▸ **Input records**
□ □ □ □

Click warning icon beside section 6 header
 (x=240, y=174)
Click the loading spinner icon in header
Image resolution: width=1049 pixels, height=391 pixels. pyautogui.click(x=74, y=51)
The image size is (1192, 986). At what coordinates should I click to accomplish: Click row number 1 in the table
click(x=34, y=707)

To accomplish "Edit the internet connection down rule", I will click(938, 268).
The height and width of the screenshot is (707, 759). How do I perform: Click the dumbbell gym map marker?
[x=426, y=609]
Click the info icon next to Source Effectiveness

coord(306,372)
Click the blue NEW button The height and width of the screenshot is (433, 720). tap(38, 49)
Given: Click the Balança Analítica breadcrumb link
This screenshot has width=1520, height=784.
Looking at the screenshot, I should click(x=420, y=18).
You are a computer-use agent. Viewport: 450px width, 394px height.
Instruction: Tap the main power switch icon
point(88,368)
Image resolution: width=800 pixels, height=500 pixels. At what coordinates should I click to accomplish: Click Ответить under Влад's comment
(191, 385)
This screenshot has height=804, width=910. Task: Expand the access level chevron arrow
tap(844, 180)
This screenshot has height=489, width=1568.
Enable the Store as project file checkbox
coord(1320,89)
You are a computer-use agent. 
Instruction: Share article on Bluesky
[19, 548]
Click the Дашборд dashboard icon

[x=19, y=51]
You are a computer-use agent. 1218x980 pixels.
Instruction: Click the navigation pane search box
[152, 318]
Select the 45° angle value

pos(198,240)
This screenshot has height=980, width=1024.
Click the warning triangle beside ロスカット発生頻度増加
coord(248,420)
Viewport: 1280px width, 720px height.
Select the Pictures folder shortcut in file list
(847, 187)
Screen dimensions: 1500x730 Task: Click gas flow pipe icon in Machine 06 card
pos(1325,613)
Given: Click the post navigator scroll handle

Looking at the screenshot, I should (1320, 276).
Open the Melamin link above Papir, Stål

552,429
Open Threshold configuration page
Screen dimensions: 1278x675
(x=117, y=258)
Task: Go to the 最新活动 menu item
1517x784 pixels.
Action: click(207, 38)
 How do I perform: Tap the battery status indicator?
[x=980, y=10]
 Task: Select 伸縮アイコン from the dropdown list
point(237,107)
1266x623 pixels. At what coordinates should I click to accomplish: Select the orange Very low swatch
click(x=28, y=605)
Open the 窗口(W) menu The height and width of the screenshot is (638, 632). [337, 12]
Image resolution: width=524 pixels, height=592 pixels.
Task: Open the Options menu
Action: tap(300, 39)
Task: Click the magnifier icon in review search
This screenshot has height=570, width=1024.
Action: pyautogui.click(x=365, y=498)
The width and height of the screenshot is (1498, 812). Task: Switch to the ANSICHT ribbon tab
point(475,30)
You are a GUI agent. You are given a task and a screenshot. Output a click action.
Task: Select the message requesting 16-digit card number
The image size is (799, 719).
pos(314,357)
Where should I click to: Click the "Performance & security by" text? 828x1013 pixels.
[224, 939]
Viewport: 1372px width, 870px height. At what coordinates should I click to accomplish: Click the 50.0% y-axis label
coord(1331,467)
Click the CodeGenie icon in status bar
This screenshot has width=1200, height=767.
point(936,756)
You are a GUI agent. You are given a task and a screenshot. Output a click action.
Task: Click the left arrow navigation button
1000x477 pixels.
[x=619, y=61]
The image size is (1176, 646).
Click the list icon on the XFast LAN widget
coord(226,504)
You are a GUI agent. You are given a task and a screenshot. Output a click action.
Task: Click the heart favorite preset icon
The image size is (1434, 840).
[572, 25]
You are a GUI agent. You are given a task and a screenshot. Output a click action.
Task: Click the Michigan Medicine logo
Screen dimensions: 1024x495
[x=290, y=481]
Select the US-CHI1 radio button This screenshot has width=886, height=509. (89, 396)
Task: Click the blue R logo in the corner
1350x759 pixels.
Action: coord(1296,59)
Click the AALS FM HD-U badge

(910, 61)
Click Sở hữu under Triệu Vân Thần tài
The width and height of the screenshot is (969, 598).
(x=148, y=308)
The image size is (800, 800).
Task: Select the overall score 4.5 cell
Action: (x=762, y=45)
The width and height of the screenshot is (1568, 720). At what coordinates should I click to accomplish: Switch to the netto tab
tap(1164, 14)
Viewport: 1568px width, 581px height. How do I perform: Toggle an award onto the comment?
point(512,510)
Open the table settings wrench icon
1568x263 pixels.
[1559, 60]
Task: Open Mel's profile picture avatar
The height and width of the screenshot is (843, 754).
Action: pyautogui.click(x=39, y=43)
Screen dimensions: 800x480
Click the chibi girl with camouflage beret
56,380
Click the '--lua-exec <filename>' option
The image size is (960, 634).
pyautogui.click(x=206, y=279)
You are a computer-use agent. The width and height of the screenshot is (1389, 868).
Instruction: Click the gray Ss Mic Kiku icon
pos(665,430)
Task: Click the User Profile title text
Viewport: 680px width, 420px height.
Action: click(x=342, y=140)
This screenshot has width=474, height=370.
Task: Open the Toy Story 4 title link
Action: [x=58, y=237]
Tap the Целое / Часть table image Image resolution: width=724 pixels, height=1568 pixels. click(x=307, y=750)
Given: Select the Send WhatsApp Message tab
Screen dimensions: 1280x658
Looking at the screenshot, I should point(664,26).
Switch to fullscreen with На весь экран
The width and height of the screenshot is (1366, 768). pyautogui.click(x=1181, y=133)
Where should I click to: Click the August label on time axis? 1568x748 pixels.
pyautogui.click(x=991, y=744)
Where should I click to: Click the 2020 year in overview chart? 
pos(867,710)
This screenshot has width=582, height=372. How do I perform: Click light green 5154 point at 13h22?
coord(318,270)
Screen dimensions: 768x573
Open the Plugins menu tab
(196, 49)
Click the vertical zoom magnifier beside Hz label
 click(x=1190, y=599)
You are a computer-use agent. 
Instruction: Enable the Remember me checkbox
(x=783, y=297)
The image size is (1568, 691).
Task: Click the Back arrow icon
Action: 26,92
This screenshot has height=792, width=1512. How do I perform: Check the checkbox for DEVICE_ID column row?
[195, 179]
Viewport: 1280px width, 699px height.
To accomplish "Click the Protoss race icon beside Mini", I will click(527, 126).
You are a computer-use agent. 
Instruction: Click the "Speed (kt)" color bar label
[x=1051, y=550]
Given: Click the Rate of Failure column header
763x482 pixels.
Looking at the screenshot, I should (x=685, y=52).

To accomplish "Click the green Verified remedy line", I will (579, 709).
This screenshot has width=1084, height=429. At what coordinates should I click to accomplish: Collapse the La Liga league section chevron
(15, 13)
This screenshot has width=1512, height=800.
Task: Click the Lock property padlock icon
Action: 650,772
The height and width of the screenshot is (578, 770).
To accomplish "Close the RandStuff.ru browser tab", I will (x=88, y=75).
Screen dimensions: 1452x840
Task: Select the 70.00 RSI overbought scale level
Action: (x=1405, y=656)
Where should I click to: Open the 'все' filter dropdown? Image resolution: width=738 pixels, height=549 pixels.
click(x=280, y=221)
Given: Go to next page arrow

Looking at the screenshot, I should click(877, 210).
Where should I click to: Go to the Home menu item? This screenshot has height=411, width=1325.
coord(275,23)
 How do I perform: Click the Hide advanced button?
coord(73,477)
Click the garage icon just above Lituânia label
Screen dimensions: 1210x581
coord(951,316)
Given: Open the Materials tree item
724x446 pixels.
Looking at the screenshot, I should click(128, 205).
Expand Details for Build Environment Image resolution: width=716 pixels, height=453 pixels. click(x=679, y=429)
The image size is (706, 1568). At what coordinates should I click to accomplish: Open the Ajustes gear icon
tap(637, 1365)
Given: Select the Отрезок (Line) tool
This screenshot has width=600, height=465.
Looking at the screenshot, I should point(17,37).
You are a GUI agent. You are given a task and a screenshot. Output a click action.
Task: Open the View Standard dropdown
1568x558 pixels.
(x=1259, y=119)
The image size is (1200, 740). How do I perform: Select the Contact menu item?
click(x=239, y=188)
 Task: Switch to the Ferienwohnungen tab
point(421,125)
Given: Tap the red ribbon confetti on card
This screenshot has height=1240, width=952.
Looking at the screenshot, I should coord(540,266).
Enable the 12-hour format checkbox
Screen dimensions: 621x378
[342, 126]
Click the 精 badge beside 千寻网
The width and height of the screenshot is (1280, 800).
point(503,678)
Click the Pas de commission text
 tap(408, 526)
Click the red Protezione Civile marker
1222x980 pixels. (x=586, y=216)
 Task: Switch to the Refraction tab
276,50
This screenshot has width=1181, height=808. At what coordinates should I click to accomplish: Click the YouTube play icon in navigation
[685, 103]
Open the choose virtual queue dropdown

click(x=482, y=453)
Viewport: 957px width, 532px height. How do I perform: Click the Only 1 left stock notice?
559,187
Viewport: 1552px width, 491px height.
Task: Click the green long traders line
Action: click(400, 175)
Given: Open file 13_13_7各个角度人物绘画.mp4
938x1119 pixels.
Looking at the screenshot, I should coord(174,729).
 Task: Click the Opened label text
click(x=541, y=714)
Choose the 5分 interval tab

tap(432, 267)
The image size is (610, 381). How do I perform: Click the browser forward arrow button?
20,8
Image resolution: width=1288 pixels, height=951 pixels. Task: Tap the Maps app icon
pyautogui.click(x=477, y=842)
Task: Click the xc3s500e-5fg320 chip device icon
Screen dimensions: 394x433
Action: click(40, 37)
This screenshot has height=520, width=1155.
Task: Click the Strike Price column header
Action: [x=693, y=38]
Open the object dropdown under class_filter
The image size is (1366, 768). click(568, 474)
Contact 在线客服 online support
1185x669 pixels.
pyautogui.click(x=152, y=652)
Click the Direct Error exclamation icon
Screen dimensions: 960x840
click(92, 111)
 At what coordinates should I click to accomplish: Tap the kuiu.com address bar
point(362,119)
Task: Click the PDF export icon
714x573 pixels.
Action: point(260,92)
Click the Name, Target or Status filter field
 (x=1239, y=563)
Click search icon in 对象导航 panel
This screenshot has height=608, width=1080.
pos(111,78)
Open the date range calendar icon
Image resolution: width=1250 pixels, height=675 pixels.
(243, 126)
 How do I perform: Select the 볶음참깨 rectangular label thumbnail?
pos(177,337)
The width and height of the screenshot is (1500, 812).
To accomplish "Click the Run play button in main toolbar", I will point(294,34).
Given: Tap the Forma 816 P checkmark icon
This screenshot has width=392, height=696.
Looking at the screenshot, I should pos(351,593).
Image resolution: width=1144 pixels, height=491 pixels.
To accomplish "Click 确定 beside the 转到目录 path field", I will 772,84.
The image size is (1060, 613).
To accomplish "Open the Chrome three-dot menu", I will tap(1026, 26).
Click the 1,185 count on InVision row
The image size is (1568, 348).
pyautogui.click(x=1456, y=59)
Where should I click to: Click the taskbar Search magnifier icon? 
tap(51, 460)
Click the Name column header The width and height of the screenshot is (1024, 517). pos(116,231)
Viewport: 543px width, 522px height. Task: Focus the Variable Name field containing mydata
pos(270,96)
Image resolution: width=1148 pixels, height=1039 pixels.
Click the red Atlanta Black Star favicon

□ □ □ □

▸ **The problem**
Read each line of the data and count the ones that include "logo", answering with the number alone.

▸ **Exercise output**
2